Restoring the bike is a great way understand the bike.
My history is similar to yours. Gave up bikes around 10. Wife want to me ride with her.
I got a top of the line bike on CG for peanuts. Of course, it was top of the line around the 90s :)
Cleaning
Start by REALLY cleaning the bike. Simple green and brushes. Don't be afraid to wet the bike. Just avoid the seat if it's leather. And no water inside the tubes.
Shifters
I'd start replacing the shifters for indexed ones. Getting the same brands will usually work. But will require a lot of research to match them with the rear derailleurs (the gear shifting thing on the back).
Another option is to just keep the ones you have (friction shifters) and feel the gears changing. Even with modern bikes, this is still the norm with the front gears, so no harm on going that route also. Plus, restoring and fine tuning the bike your self will make you 'know' how to feel the gears better.
UPDATE: I take that back. I kept my friction ones on my bike and rode the wife's bike with cheap indexed ones a few times. the friction are way better. also when the freewheel needed replacement I can get any number of gears I feel like and don't worry :). Indexed ones are better for changing on a whim. but are either freaking expensive or will require constant fiddling. friction are just install and forget. love them. Unless you go expensive indexed. But I'm a cheap bastard.
Wheels
If it has sealed bearings in the middle of the wheel you are fine. Those last a life time. It's that axle on each wheel. Just turn them. If they keep rotating without rattling noises, you are fine. If they just turn a couple times after you roll them with your hand. You need new ones.
Also, if they wobble when you turn them, they need truing. That's the only skill that does not pay off to learn yourself. $15 at a bike shop and the wobble is gone.
If they rattle, don't spin, wobble, just get new wheels.
Cables
Inspect them all. Pull them with your hand via each housing. If there's any drag, try to fix it (I did fix my rear derailleur cable by cutting one broken thread that was pointing outwards and so dragging in the housing. good as new now). If it's a brake cable, spew out the $7 and get a new one with new housings.
WD-40 into all cable paths also help.
Brakes
Begin by checking that they still have plenty of rubber.

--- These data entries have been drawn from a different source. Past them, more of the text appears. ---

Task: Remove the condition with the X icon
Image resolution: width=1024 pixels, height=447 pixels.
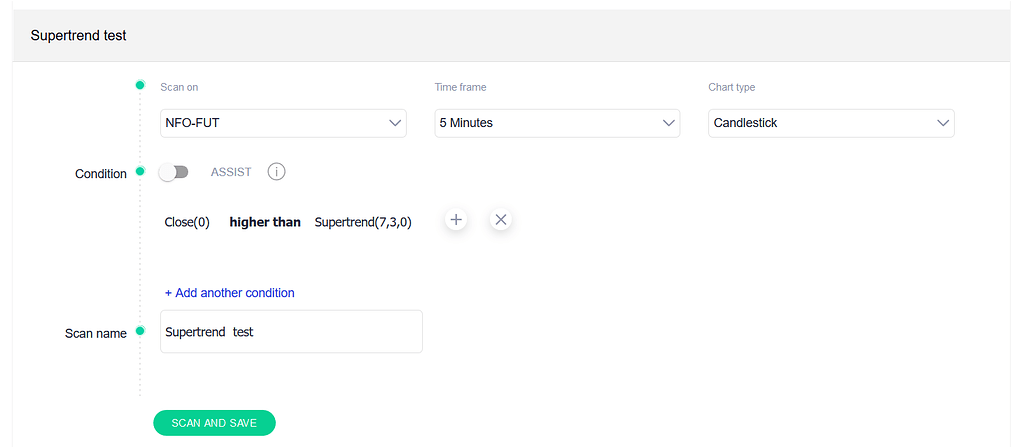Action: point(501,220)
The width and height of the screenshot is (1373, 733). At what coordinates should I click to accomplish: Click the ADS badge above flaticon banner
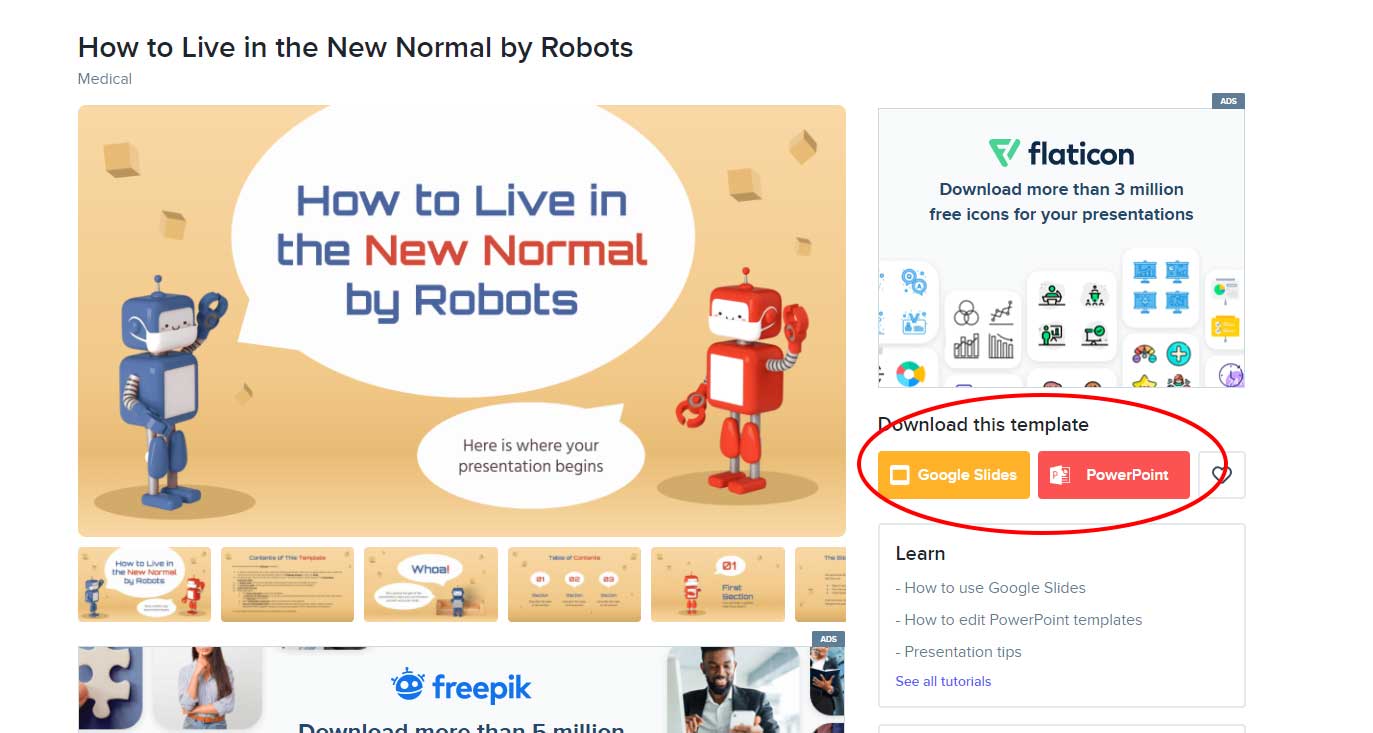[1228, 101]
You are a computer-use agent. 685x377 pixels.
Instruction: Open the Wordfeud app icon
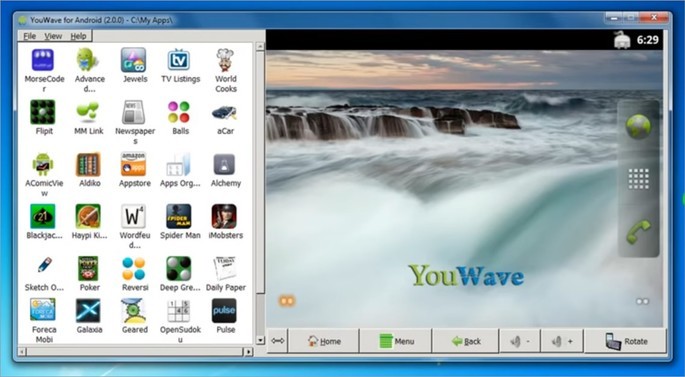[133, 216]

Also check your wheel rims for damages.
You have to loose them and tighten them as close as possible to the rim. in a way that they are slightly curved against the wheel, with the BACK of the brake touching the wheel. the front of the brake is the front of the bike. It should look like: \ || /
You should be able to touch the rim with some <15% of travel of the brake. The rest of the travel should be extra pressure for breaking power. Play around a lot with this. There's several places where you can adjust your brake.
Second step is to adjust them in a way that when you press the brakes, both sides touch the wheel at the same time! There's usually a screw on the side to control that.

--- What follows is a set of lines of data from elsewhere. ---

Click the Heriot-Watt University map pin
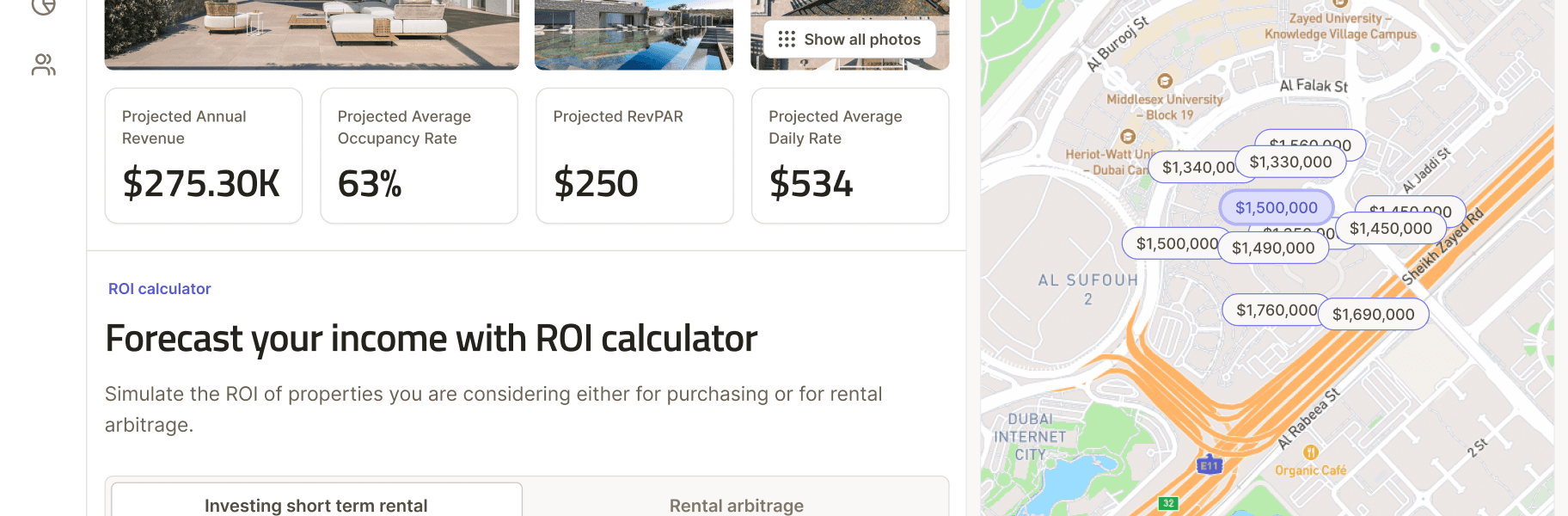point(1128,136)
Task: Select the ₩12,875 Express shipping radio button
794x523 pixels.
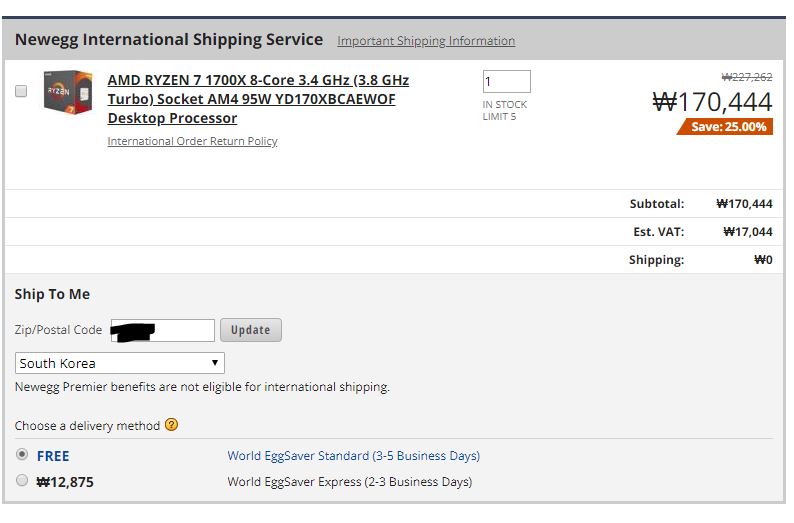Action: pyautogui.click(x=23, y=481)
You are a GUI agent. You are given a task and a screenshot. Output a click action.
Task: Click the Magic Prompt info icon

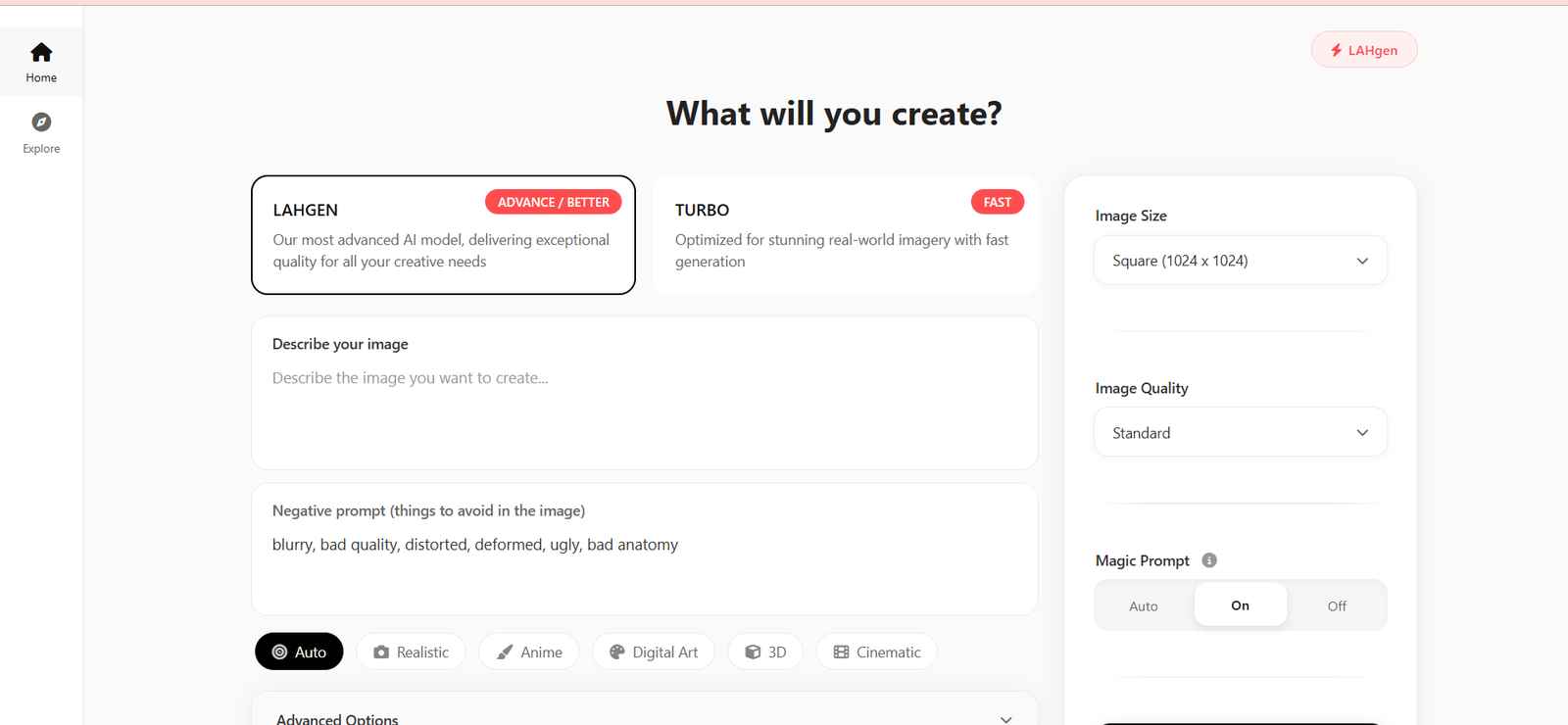(x=1209, y=560)
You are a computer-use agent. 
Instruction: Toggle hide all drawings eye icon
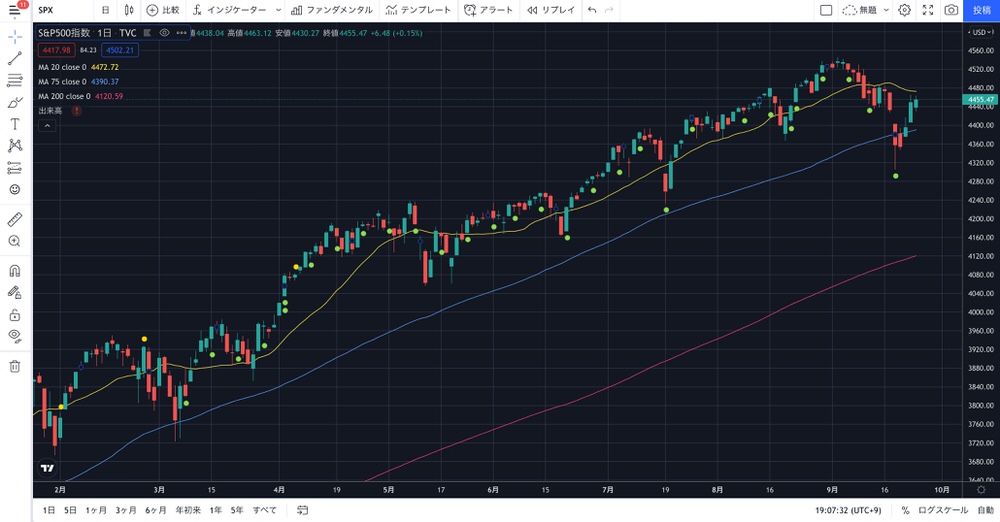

Make sure that NO other cable housing goes UNDER the front brakes cable.
And I can't stress this enough: test drive the bike on a straight run EVERY time you adjust them. Mostly now that you are getting to know things.
Bearings
A bike has serviceable bearings in the cranks and in the freewheel (the thing that rotates the back wheel when you are not pedaling). Usually your freewheel will be dry, cranks are almost always fine. check it by rotating the wheel and leaving the cranks still. If the chain is dragged to the front at slow rotating speeds, you have to grease/change the freewheel. I'd only change if the cogs are worn out.
You will need a spanner tool to open those.
Derailleurs
You will hear about them a lot. It's the pair of gears on the back that change the drive gear on the rear wheel, and the guide on the front that change the drive gear on the cranks.
It is the easiest part to restore and adjust. If they do not move sideways when you press with your hands, open them up, clean, and grease the hell out of them. It's easy and was what took less time for me, but everyone will say the opposite.
When they are moving easily when you press them, read this parktool's article on how to adjust it.
More
There's probably more than I can remember now... but all in all it took me around a week and a half. And around $50 in tools/greases/new chains. I didn't have to replace any component or cable yet. And now I love to ride. I go to work every day riding.
Now, to fully understand what you are doing, read:
The last link will point you to several expensive tools. I only need them to work on the cranks and remove the freewheel (you don't have to remove the freewheel unless you will replace it, I didn't know it back then). I got the tools asking around at work, one guy had a nice kit I could borrow.